Льюис сидел у реки. Неизвестно, как долго – возможно, всегда. С белого нависшего неба медленно упала первая тяжелая капля и стекла по руке, мучительно щекоча кожу. В темной воде виднелось тело женщины, и это была не мать, а Элис. Мертвые глаза смотрели на Льюиса. Жара не давала пошевелиться.
Он проснулся от удушья. Тело сотрясала дрожь, лицо было мокрым – но не от пота, как он сначала подумал, а от слез. Льюис не умел плакать наяву и не помнил, каково это. Сейчас он не плакал, но был сильно напуган.

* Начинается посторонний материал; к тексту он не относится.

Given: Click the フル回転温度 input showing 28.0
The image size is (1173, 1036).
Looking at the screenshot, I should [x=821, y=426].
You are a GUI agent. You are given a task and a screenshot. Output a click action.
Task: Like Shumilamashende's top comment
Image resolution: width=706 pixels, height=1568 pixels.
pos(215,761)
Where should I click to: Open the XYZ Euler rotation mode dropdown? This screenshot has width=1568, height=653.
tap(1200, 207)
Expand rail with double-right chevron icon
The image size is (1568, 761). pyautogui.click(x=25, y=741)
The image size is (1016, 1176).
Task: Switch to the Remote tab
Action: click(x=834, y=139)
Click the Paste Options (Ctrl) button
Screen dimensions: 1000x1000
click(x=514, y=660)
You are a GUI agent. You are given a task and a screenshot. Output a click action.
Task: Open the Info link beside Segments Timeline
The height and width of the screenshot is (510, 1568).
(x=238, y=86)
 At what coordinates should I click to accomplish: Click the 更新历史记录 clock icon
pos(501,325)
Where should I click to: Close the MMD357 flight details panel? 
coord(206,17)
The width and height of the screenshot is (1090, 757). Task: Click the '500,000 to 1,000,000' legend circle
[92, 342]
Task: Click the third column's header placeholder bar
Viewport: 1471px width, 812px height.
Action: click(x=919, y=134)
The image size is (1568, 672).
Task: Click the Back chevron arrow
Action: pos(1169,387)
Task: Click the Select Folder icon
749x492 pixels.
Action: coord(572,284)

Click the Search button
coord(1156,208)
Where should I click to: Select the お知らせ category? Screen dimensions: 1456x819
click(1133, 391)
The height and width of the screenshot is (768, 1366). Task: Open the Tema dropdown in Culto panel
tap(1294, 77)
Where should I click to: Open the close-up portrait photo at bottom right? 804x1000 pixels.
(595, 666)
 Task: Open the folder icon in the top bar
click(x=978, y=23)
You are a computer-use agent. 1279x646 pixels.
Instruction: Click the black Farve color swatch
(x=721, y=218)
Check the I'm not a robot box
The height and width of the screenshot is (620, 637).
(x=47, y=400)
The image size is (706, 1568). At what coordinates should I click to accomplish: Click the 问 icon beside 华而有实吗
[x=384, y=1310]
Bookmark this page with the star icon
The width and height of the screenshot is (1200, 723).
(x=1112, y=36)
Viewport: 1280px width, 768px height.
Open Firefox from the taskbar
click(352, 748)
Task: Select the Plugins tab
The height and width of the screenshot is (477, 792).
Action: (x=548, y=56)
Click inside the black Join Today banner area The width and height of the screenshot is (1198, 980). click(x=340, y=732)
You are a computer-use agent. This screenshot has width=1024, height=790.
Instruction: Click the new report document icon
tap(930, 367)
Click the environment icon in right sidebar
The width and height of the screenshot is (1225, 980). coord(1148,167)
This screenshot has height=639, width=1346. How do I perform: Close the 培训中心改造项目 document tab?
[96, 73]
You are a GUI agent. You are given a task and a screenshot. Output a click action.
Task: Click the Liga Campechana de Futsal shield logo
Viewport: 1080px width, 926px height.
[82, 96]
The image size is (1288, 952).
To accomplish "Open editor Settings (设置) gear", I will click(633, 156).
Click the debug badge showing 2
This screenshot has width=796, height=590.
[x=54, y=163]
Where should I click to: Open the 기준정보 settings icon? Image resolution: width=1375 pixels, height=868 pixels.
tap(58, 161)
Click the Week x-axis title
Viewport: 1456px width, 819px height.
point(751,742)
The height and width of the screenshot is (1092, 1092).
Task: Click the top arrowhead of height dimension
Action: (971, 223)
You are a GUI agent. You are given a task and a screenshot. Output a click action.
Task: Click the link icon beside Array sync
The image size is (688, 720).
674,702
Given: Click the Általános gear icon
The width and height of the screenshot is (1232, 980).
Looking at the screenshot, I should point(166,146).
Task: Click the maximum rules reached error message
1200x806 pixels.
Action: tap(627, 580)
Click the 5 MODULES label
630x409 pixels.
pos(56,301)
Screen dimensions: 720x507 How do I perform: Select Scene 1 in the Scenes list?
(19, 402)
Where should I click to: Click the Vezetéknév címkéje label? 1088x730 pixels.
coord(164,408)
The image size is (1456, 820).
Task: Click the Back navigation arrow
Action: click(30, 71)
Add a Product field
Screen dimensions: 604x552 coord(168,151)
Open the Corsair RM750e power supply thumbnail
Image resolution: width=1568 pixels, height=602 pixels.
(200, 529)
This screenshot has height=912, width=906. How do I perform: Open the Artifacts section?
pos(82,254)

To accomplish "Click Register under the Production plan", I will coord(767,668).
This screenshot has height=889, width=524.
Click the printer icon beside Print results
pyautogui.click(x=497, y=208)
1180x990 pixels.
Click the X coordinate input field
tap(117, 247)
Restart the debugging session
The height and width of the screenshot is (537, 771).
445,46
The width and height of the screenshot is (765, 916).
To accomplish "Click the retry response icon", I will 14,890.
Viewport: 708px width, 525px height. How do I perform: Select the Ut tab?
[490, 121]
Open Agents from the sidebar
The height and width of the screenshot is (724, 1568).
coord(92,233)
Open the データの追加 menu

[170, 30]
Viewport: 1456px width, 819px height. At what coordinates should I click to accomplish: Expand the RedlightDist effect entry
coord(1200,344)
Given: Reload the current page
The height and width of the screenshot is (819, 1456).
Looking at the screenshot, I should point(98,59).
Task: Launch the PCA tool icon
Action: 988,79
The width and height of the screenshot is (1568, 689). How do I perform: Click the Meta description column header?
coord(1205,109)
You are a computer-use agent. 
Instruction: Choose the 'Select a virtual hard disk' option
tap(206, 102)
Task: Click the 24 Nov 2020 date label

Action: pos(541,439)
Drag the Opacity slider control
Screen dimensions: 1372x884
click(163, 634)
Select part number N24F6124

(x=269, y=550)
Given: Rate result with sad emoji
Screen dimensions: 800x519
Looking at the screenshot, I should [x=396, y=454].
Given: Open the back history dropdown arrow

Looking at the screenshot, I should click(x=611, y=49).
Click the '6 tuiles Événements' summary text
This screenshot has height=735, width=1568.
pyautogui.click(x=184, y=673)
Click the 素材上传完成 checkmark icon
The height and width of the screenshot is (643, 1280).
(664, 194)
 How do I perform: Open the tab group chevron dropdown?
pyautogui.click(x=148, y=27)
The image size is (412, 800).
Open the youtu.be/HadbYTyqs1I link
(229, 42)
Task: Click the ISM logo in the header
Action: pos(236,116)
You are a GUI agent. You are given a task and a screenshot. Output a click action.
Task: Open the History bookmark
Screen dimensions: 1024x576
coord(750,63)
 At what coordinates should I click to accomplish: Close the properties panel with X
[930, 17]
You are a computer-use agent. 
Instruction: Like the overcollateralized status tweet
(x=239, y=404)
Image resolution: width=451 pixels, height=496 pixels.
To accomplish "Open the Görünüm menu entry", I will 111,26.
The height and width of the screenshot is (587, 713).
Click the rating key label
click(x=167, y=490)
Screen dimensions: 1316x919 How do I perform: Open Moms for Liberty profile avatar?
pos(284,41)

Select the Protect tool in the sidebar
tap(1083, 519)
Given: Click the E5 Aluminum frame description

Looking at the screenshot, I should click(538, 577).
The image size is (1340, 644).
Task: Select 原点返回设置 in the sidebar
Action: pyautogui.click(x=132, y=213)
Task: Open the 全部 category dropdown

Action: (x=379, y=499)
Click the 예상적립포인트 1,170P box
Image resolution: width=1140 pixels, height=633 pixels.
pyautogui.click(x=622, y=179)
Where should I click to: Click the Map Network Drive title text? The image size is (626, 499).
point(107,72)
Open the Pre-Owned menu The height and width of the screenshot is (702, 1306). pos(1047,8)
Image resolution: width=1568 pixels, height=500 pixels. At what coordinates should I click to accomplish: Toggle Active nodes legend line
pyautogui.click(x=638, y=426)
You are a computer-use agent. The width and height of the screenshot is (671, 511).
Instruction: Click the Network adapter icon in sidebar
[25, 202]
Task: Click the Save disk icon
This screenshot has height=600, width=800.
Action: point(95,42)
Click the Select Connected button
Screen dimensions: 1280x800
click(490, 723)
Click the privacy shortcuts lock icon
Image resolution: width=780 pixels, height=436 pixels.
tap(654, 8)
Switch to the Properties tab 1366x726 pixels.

Усевшись на краю кровати, он вытер лицо и стал думать об Элис, о том, как она уязвима и как причудливо в ней сочетаются хрупкость и привязчивость. За окном – непроглядная темнота, пришлось включить свет, чтобы посмотреть на часы. Три часа. Погасив свет, Льюис встал. Хотелось выпить, но он решил повременить. Элис не выходила из головы, и от мыслей о ней становилось страшно.
В странном состоянии между сном и явью он вышел на лестничную площадку. Дверь в родительскую спальню оказалась приоткрыта. Льюис подошел ближе – просто убедиться, что Элис на месте, однако в узкую щель ничего не было видно. Так он и стоял, слушая, как колотится сердце, и пытаясь не издать ни звука. Он не откроет дверь. В конце концов, это глупо: разумеется, Элис у себя и, разумеется, живая. С чего бы ей умирать? И все же она беспомощна и нелюбима. Льюис тихонько толкнул дверь одним пальцем, мысленно умоляя мачеху не просыпаться.
Она лежала на спине поперек кровати, в ночной сорочке и почти сбросив одеяло. Ее грудь плавно поднималась и опускалась в такт дыханию. Неожиданно она открыла глаза, и Льюис отступил в темноту.
Едва ли она его увидела. Он ждал, не решаясь возвращаться к себе. За дверью послышался шорох: Элис повернулась на кровати и шепнула:
– Льюис?
Несколько долгих минут он не шевелился, выжидая, пока она уснет. Затем вернулся в свою кровать.
Утром они не виделись; Льюис уехал на работу до того, как Элис встала. Теперь он понимал, за что можно любить работу – там легко укрыться от любых неприятностей.
– Тысяча девятьсот сорок девятый. – Филипс поставил ему на стол очередной ящик.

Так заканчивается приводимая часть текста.